How about SSR GT7s? Seven spokes, no bolts, forged(ish), should be same or lighter than either wheel and just under $500 in silver or grey with machined lip at the rack. Unfortunately smallest size right now is 18x8.5 et 42, more sizes should be out there soon.


----------



## tgravo2 (Dec 7, 2002)

wrwicky said:


> How about SSR GT7s? Seven spokes, no bolts, forged(ish), should be same or lighter than either wheel and just under $500 in silver or grey with machined lip at the rack. Unfortunately smallest size right now is 18x8.5 et 42, more sizes should be out there soon.

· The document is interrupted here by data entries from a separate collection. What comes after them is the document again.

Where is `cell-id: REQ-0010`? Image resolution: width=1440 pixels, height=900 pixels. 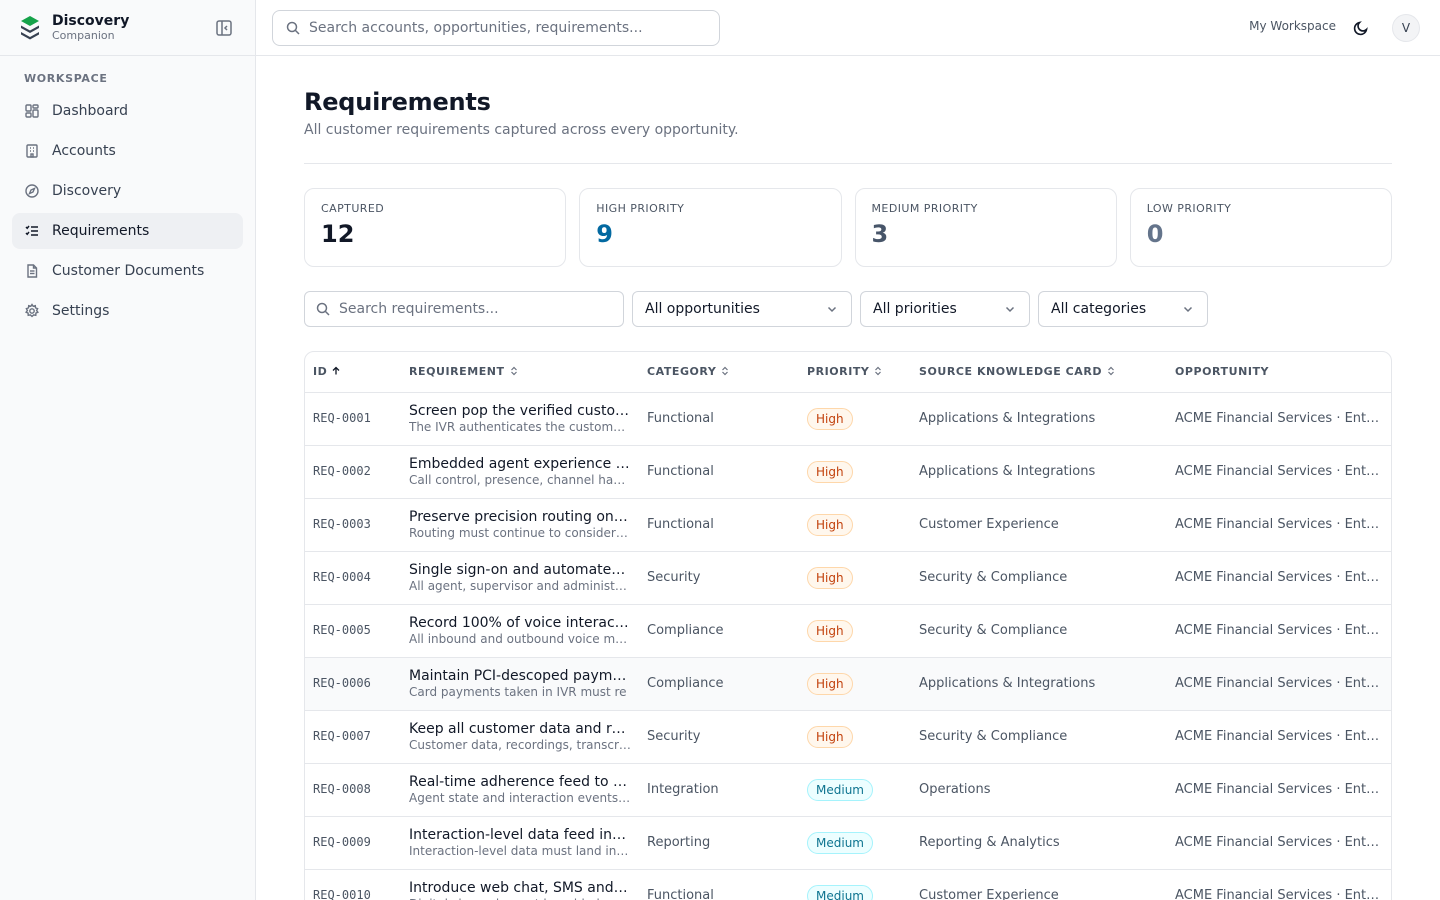
cell-id: REQ-0010 is located at coordinates (353, 884).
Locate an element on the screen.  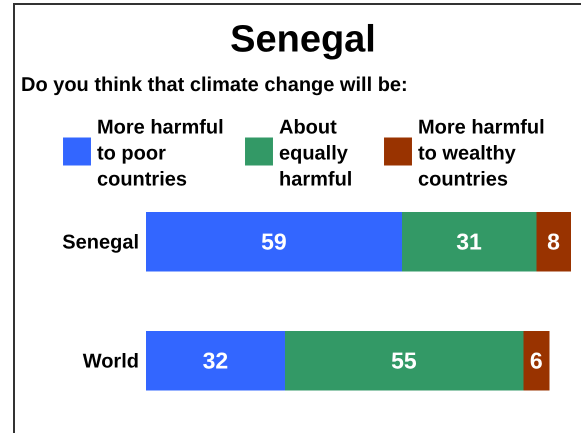
data-label: 32 is located at coordinates (215, 361).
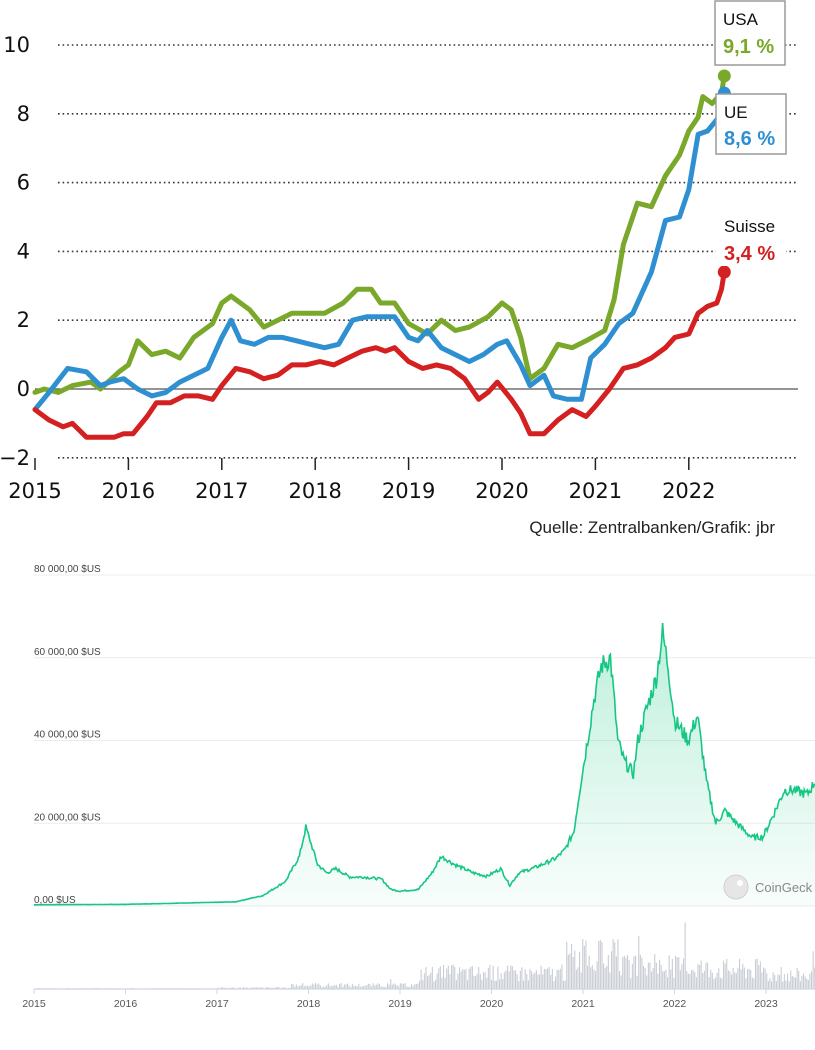  I want to click on end-label-suisse: Suisse 3,4 %, so click(751, 237).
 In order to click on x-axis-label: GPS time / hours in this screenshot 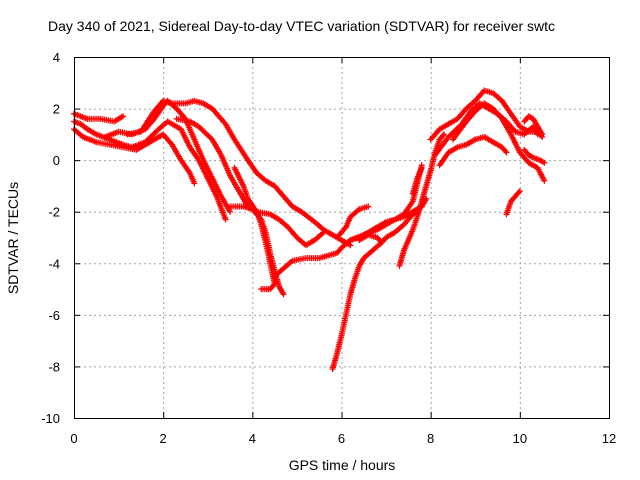, I will do `click(342, 465)`.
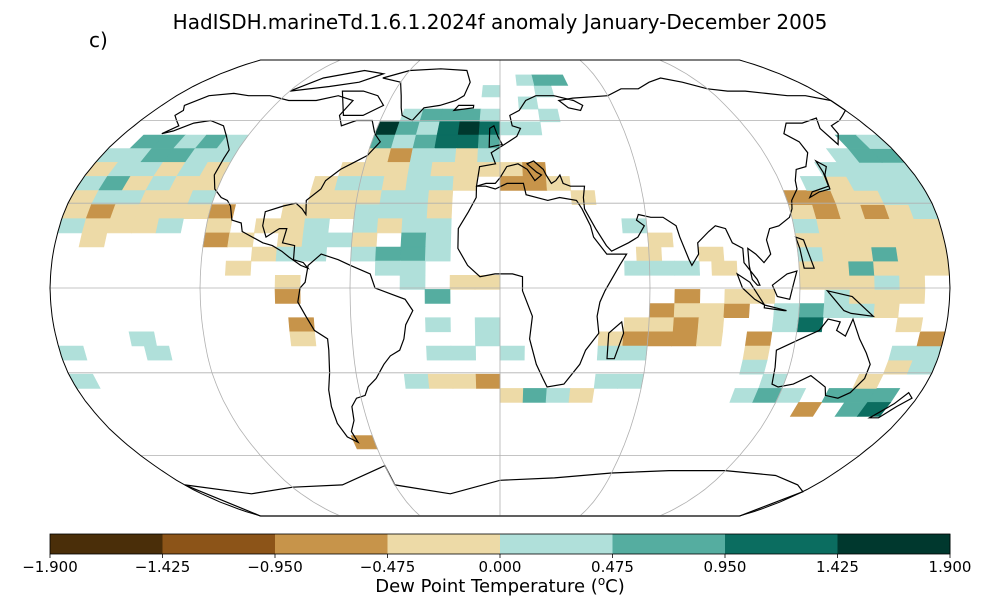  What do you see at coordinates (838, 567) in the screenshot?
I see `colorbar-tick-label: 1.425` at bounding box center [838, 567].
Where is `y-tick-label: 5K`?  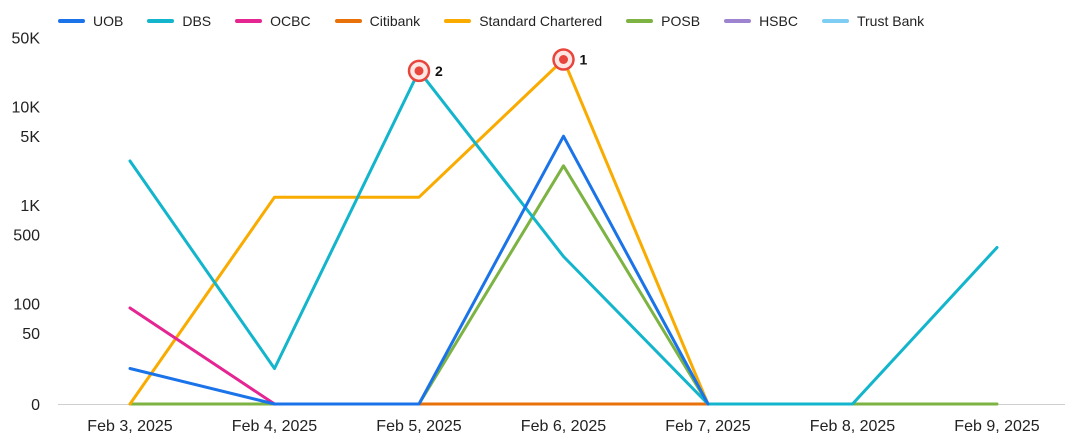
y-tick-label: 5K is located at coordinates (30, 138).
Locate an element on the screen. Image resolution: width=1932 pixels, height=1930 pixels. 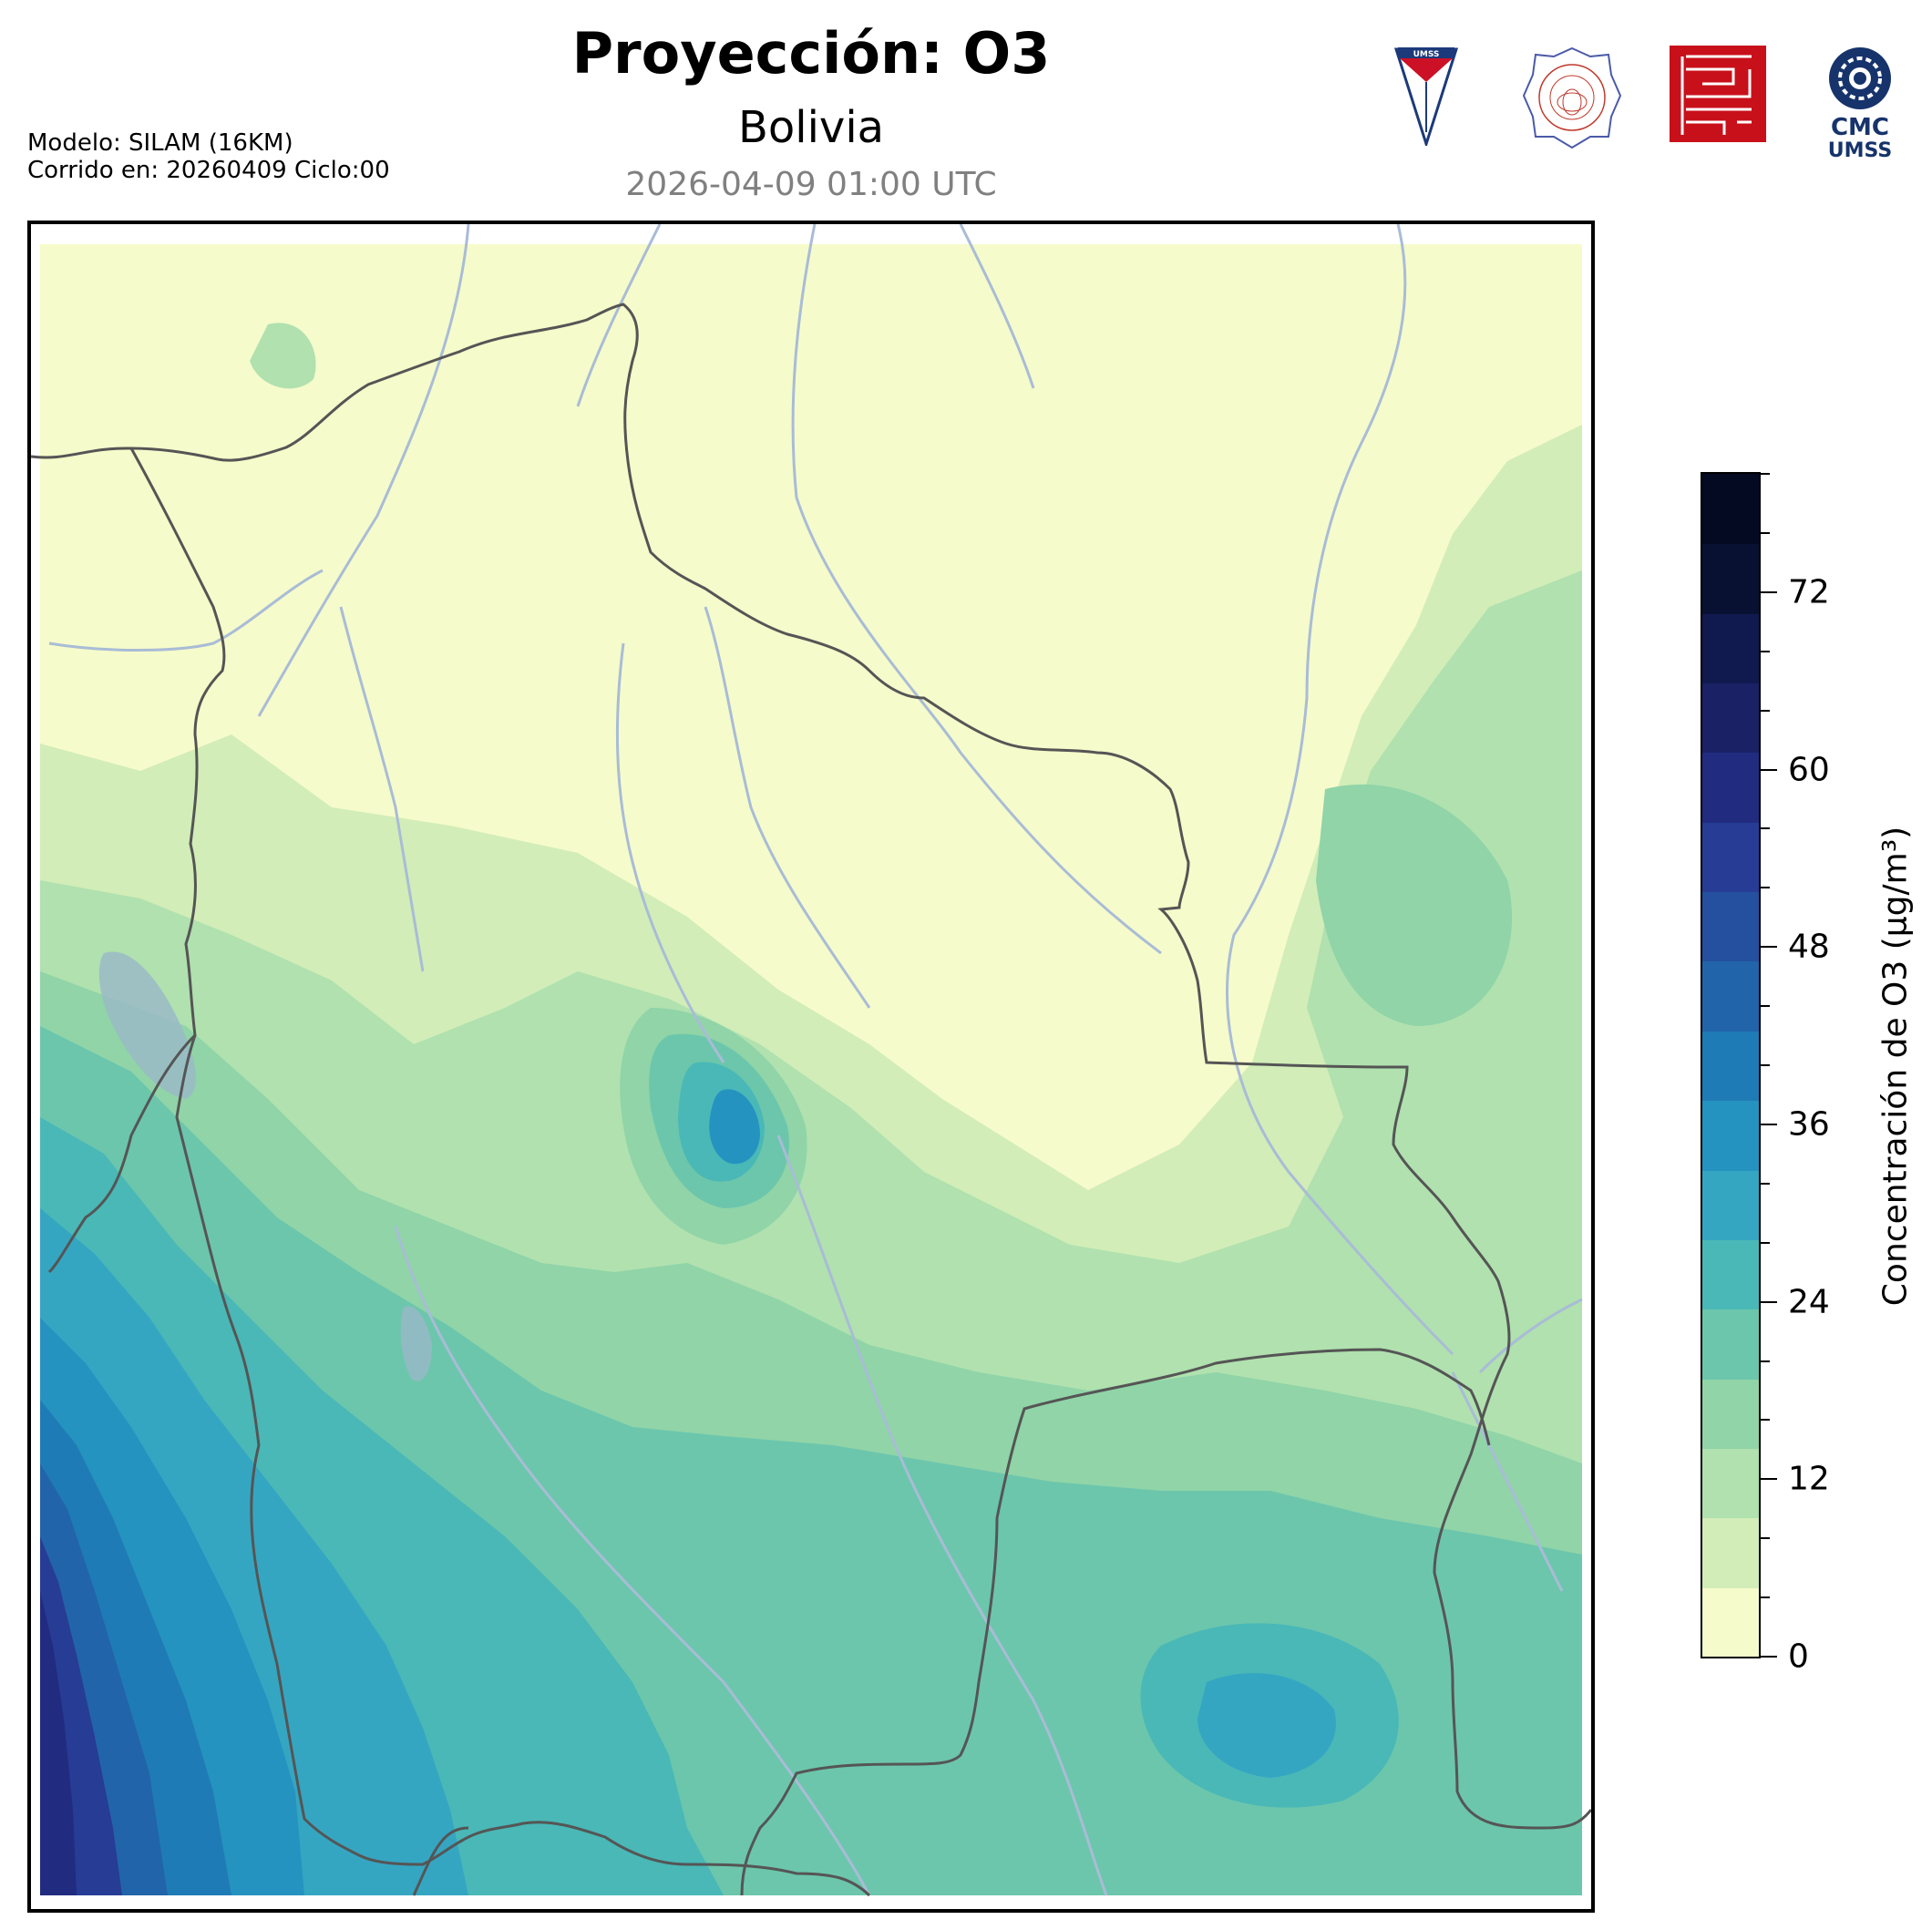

any good site where I can take a look at them?


----------



## Mr. The Edge (Dec 19, 2001)

stfw


----------



## tgravo2 (Dec 7, 2002)

atyclb said:


> stfw


too lazy  I do like them but I would have to see them on a car first


----------



## elbert (Mar 28, 2002)

They look very similar to NSX wheels


----------



## tgravo2 (Dec 7, 2002)

pete's pic of the m135's on his 325 sp really got me thiniking

It's a lot cheaper route too


----------



## LmtdSlip (May 28, 2003)

BimmerMlis said:


> I figured, but I had to be sure. :grouphug: And she could kick all y'alls asses!!


Not at the same time....


----------



## SoS (Jul 23, 2004)

not for me.... too much 'show'


----------